In particular, the targets have a flat surface depicting two-dimensional images of various shapes that can be recognised by the image acquisition devices. A processing device coupled to the image acquisition devices generally performs a so-called “best fit” operation on the geometries of the two-dimensional images identified on a generally flat surface forming part of the real target and the two-dimensional images that the image acquisition devices provide in their reference system. This operation enables the spatial orientation of the target to be determined dynamically and therefore to define elementary rotations and translations regarding the linear and angular movement of each wheel within a single reference system (for example, the vehicle's reference system). Afterwards, these elementary rotations and translations, opportunely linked together, are used for the definition of further, more complex rotations and translations that more specifically concern the vehicle's set-up and alignment characteristics.
For example, WO 2008/143614 A1 discloses an alignment determining system that contemplates the use of targets connected to the wheels of a vehicle. Each target is formed by a set of two-dimensional target elements (in particular, having the form of circles), arranged on multiple planes, mutually parallel to each other or forming a preset angle. The system provides for the identification of the target elements on their associated planes from the acquired images and the implementation of “best fit” algorithms, for example, the mean square mathematical algorithm, to determine the orientation of the targets with respect to a reference system.
However, neither does this solution depart from the traditional ones, as it maintains a typically two-dimensional analytical approach (by means of the best fit operation, i.e. a mathematical and not a geometrical solution), considering the displacement of each individual point identified in the acquired images on the associated plane with respect to the configuration of the real target. Accordingly, even this solution does not allow an increase in measurement resolution to be achieved for a given size of the targets.
Although advantageous in certain aspects, known systems have the drawback of requiring a stereo system for image acquisition, which entails the presence of a plurality of image acquisition devices and acquired images for each target observed. Alternatively, in the case of using a sole image acquisition device, it becomes necessary to perform a suitable recognition procedure for the orientation of the target with respect to the sole image acquisition device, by means of observing the target during suitable movements of the vehicle (for example, forwards and backwards, the so-called “run-out” operation), or during suitable movements of the target itself.

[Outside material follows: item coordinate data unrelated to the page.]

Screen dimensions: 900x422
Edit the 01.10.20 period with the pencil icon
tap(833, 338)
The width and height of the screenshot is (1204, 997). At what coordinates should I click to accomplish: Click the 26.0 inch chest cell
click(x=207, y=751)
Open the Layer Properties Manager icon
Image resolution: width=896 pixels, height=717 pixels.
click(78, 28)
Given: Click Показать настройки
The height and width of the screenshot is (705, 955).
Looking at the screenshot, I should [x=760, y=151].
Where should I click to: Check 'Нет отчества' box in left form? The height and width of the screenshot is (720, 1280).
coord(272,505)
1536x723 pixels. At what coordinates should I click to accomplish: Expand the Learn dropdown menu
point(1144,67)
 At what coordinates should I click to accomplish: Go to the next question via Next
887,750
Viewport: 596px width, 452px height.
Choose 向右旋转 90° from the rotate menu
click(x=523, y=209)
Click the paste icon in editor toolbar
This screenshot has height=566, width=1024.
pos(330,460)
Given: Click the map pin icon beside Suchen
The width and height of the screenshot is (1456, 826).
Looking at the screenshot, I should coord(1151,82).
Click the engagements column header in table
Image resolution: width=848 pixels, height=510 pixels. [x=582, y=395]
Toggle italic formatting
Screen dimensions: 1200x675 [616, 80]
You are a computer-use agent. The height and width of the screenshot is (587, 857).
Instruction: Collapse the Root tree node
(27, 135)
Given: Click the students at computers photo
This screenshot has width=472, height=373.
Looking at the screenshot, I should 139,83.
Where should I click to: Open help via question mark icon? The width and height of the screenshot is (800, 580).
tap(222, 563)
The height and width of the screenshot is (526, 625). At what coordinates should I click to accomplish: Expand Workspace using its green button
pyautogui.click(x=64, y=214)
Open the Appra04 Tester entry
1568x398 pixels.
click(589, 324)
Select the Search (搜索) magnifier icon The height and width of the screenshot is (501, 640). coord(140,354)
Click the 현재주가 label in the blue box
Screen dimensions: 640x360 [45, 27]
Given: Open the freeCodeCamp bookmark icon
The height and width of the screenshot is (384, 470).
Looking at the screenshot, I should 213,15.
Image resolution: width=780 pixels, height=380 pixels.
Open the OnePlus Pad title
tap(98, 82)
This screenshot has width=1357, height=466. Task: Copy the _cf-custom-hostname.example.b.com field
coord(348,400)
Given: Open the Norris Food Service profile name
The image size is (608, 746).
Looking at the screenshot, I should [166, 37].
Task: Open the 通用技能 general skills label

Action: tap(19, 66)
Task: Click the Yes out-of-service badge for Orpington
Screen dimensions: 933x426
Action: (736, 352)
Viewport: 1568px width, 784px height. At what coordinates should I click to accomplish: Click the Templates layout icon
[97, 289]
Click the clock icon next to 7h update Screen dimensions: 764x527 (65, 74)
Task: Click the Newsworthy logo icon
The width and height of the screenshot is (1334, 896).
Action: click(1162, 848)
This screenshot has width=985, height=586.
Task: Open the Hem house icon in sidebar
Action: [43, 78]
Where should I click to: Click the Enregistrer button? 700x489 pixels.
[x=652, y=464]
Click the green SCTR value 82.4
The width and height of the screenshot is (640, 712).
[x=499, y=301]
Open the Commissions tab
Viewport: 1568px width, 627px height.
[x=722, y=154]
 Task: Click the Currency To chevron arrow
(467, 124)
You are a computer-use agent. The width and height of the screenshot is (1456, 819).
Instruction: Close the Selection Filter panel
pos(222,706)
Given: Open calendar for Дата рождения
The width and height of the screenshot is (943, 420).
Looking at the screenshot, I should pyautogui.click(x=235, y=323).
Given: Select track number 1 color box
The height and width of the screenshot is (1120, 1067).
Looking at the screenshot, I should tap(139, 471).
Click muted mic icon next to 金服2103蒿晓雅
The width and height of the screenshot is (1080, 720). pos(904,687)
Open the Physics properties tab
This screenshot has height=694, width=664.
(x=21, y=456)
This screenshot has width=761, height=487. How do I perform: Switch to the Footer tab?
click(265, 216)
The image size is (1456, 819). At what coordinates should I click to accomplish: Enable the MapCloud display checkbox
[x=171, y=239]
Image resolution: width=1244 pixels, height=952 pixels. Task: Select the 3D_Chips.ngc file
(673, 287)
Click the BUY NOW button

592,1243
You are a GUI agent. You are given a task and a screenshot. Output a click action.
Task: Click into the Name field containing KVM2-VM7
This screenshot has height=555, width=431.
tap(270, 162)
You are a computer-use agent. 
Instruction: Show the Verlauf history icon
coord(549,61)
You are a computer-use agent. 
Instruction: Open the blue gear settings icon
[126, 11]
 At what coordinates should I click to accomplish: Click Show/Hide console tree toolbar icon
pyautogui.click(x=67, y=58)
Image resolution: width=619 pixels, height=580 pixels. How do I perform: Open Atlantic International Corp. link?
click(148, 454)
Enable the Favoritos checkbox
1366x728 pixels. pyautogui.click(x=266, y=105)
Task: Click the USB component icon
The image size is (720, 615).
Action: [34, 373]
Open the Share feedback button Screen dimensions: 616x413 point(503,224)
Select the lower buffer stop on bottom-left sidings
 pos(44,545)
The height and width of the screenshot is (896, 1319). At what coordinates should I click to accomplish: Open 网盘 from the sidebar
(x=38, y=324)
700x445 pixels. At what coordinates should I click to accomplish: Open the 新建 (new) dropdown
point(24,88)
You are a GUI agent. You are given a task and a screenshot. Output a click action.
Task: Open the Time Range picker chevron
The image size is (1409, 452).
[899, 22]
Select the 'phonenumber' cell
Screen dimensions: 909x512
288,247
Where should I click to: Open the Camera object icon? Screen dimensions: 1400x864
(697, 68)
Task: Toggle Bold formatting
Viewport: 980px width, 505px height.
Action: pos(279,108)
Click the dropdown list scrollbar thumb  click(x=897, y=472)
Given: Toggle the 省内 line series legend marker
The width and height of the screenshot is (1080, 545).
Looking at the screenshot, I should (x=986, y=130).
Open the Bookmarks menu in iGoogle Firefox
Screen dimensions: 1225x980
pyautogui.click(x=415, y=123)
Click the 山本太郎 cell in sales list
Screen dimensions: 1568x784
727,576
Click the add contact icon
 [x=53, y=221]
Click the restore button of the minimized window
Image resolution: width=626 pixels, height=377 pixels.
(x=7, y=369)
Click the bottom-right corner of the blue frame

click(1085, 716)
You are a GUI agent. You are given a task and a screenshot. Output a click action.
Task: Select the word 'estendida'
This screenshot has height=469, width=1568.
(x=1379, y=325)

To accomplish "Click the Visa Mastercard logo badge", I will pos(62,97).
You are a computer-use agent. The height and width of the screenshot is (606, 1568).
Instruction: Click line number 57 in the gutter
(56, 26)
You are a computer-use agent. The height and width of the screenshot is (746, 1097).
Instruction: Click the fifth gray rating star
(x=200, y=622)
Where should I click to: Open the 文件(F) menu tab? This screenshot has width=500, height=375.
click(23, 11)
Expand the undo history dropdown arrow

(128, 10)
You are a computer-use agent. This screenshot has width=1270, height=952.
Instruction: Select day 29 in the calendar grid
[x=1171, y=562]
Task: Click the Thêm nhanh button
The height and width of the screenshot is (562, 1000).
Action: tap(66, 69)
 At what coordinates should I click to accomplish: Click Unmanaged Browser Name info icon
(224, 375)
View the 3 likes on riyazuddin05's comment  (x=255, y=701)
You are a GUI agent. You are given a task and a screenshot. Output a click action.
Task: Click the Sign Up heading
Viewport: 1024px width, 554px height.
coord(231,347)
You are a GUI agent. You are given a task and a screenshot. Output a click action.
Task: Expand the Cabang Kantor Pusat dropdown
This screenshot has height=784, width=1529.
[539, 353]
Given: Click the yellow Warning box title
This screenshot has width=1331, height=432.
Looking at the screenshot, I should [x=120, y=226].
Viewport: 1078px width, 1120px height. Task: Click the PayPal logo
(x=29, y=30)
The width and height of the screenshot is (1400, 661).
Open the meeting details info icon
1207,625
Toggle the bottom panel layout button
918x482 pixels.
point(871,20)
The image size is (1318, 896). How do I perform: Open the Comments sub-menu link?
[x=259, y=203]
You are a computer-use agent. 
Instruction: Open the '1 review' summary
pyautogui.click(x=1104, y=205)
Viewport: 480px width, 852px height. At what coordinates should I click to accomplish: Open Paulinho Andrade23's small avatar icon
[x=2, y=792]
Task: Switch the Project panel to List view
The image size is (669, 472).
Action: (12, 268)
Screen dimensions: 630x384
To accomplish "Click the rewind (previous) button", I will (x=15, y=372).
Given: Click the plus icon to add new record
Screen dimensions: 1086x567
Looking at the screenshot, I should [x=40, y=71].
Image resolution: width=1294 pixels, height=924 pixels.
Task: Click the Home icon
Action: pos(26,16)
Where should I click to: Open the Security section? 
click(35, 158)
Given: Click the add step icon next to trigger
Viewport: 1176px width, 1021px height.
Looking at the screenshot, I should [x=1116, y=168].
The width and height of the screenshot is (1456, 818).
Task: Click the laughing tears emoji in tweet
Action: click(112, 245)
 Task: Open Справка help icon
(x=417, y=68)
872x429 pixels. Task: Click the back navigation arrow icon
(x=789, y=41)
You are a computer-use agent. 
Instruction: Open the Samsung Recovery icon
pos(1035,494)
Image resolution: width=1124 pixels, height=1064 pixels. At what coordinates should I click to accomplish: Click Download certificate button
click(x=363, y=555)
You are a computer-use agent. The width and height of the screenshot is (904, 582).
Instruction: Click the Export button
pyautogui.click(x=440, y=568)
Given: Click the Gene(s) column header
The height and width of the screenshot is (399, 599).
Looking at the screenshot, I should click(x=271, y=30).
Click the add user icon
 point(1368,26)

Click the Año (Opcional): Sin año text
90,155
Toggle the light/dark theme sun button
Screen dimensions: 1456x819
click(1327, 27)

In addition, acquisition of the geometrical characteristics of the two-dimensional target becomes difficult as the inclination of the target changes, resulting in inconsistency in the accuracy of the measurements taken.
Furthermore, in known systems that contemplate the identification of target elements as geometric points on a surface, measurement precision can be compromised in the case where one or more of these target elements are hidden or, in any case, cannot be seen by the image acquisition devices.
The need is therefore felt in this field for developing a system for determining the orientation of vehicle wheels that provides greater resolution and precision in angle measurements, does not contemplate the need to perform specific vehicle displacement manoeuvres in order to identify the orientation of the targets and that is also of simple and economic implementation.